The men who run these hotels do not claim to be philanthropists. Mr. Harvey has defined the situation. He says:

We are in the hotel business to make a living. We give the men the best service they can pay for. We give nothing away and we ask nothing. Consequently, we do not lay ourselves open to criticism. We insist on order and sobriety and we usually get it. We hold that the men have a right to criticize us and come to us if they are not satisfied with the service we give. That is business. The man who pays seventy-five cents for a bed has a right to seventy-five cents’ worth of service. If a man can only pay twenty-five cents for a bed he is entitled to all that he pays for and is entitled to kick if he doesn’t get it.

Different types of hotels attract different types of men. The better class of workingmen who patronize the Mohawk, where the prices range from forty to seventy cents, wear collars and creased trousers. The hotel provides stationery and desks. Hotels where the prices range from twenty-five cents to forty cents are patronized by a shabbier group of men. Few of them are shaven. Some of them read, but most of them sit alone with their thoughts. In some second-class places a man is employed to go the rounds and arouse the sleepers.

In the twenty-five-cent hotels, the patrons not only are content to sit unshaven, but they are often dirty. Many of them have the faces of beaten men; many of them are cripples and old men. The exceptions are the Popular and the Rufus F. Dawes, where the price is twenty cents or less to be sure, but the guests are more select. Since these places are semi-charitable, they can force certain requirements upon their patrons.
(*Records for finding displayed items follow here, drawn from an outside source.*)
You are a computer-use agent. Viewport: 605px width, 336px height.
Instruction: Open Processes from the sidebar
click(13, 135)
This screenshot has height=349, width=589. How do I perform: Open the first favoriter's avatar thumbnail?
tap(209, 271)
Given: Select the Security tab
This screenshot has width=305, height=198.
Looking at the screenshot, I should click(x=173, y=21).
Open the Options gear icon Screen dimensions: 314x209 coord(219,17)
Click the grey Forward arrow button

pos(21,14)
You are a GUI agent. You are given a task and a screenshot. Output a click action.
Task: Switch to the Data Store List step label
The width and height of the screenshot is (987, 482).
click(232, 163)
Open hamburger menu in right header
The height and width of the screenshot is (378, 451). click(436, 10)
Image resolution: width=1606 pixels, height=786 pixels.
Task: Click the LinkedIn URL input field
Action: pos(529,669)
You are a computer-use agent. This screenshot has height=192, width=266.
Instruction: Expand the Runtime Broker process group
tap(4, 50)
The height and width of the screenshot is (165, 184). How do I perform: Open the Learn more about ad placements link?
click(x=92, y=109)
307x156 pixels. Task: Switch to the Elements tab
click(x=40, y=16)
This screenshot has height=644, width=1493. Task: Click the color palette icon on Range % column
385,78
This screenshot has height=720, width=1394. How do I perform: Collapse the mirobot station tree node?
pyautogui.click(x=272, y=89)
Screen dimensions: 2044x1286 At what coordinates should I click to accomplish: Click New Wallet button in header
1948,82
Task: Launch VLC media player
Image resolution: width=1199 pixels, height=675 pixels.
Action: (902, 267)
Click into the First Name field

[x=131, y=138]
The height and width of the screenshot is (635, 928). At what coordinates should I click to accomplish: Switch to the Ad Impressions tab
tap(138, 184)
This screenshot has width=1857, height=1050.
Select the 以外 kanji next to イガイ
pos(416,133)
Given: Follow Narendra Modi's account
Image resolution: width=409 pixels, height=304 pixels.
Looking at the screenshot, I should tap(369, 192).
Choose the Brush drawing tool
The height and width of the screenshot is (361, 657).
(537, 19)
The term “room” is a misnomer when applied to a sleeping apartment in a cheap hotel. These rooms have been aptly termed “cubicles,” and among the patrons they are known as “cages.” A cubicle is usually from 6 to 8 feet in width and from 8 to 12 feet in length. The thin walls, composed of steel or matched lumber, are usually about 8 feet in height. A wire netting over the top admits air and prevents the guests climbing from one cubicle to another. The furnishings are simple; sometimes only a bed, sometimes a bed and a chair, and in more expensive places a stand. They are not constructed either for comfort or convenience; lighting and ventilation are usually bad. But they are all they were intended to be: places for men to sleep with a limited degree of privacy.

A canvass of the Hobohemian hotels has been made with a view to learning the approximate mobility of the hotel population. Few of these hotels are prepared to make any but general statements, though some of them have made an effort to get the facts. The consensus of opinion of hotel clerks is that the greatest turnover is in the cheapest hotels. Better-class places like the Acme, the Ironsides, and the Workingmen’s Palace have a large proportion of permanent guests. The permanent guests, those who remain two or three months or more, range from a third to a half of the total number of roomers. Many of the older hotels have permanent patrons who are seasonal but regular. Others never leave the city.

THE “FLOPHOUSE”

“Flophouses” are nearly all alike. Guests sleep on the floor or in bare, wooden bunks. The only privilege they buy is the privilege to lie down somewhere in a warm room.

2. “Hogan’s Flop” is known from coast to coast among hobos. A tramp who has been in Chicago long enough to learn of Lynch’s place, the Workingmen’s Palace, Hinky Dink’s, or to eat doughnuts in missions has heard of Hogan’s.